In contrast to Classic Bluetooth, Bluetooth Low Energy (BLE) is designed to provide significantly lower power consumption. This allows Android apps to communicate with BLE devices that have low power requirements, such as proximity sensors, heart rate monitors, fitness devices, and so on.
Here is a summary of key BLE terms and concepts:
Generic Attribute Profile (GATT)—The GATT profile is a general specification for sending and receiving short pieces of data known as "attributes" over a BLE link. All current Low Energy application profiles are based on GATT.
The Bluetooth SIG defines many profiles for Low Energy devices. A profile is a specification for how a device works in a particular application. Note that a device can implement more than one profile. For example, a device could contain a heart rate monitor and a battery level detector.

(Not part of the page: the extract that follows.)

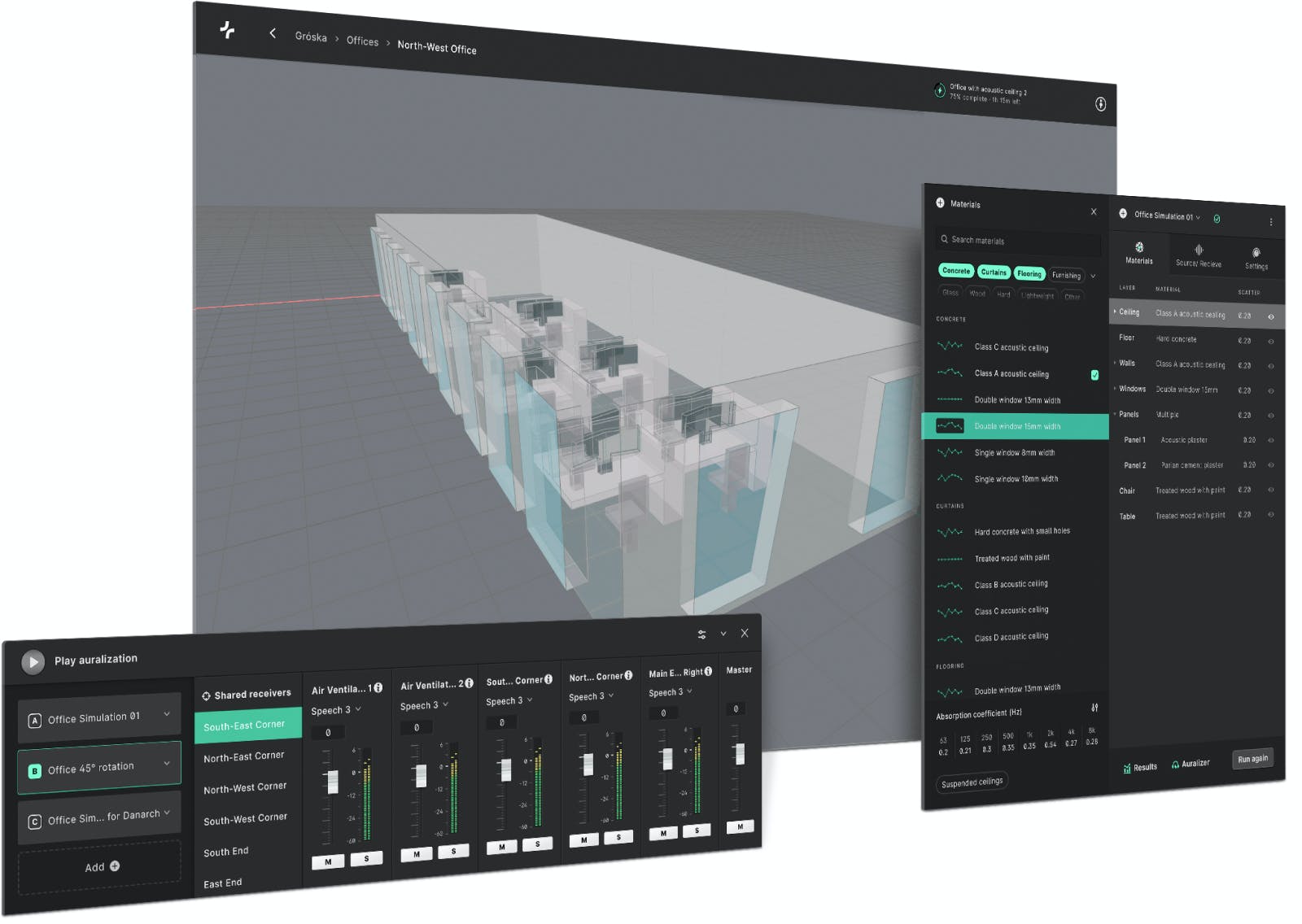Mute the Air Ventilation 1 channel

Attribute Protocol (ATT)—GATT is built on top of the Attribute Protocol (ATT). This is also referred to as GATT/ATT. ATT is optimized to run on BLE devices. To this end, it uses as few bytes as possible. Each attribute is uniquely identified by a Universally Unique Identifier (UUID), which is a standardized 128-bit format for a string ID used to uniquely identify information. The attributes transported by ATT are formatted as characteristics and services.
Characteristic—A characteristic contains a single value and 0-n descriptors that describe the characteristic's value. A characteristic can be thought of as a type, analogous to a class.
Descriptor—Descriptors are defined attributes that describe a characteristic value. For example, a descriptor might specify a human-readable description, an acceptable range for a characteristic's value, or a unit of measure that is specific to a characteristic's value.
Service—A service is a collection of characteristics. For example, you could have a service called "Heart Rate Monitor" that includes characteristics such as "heart rate measurement." You can find a list of existing GATT-based profiles and services on bluetooth.org.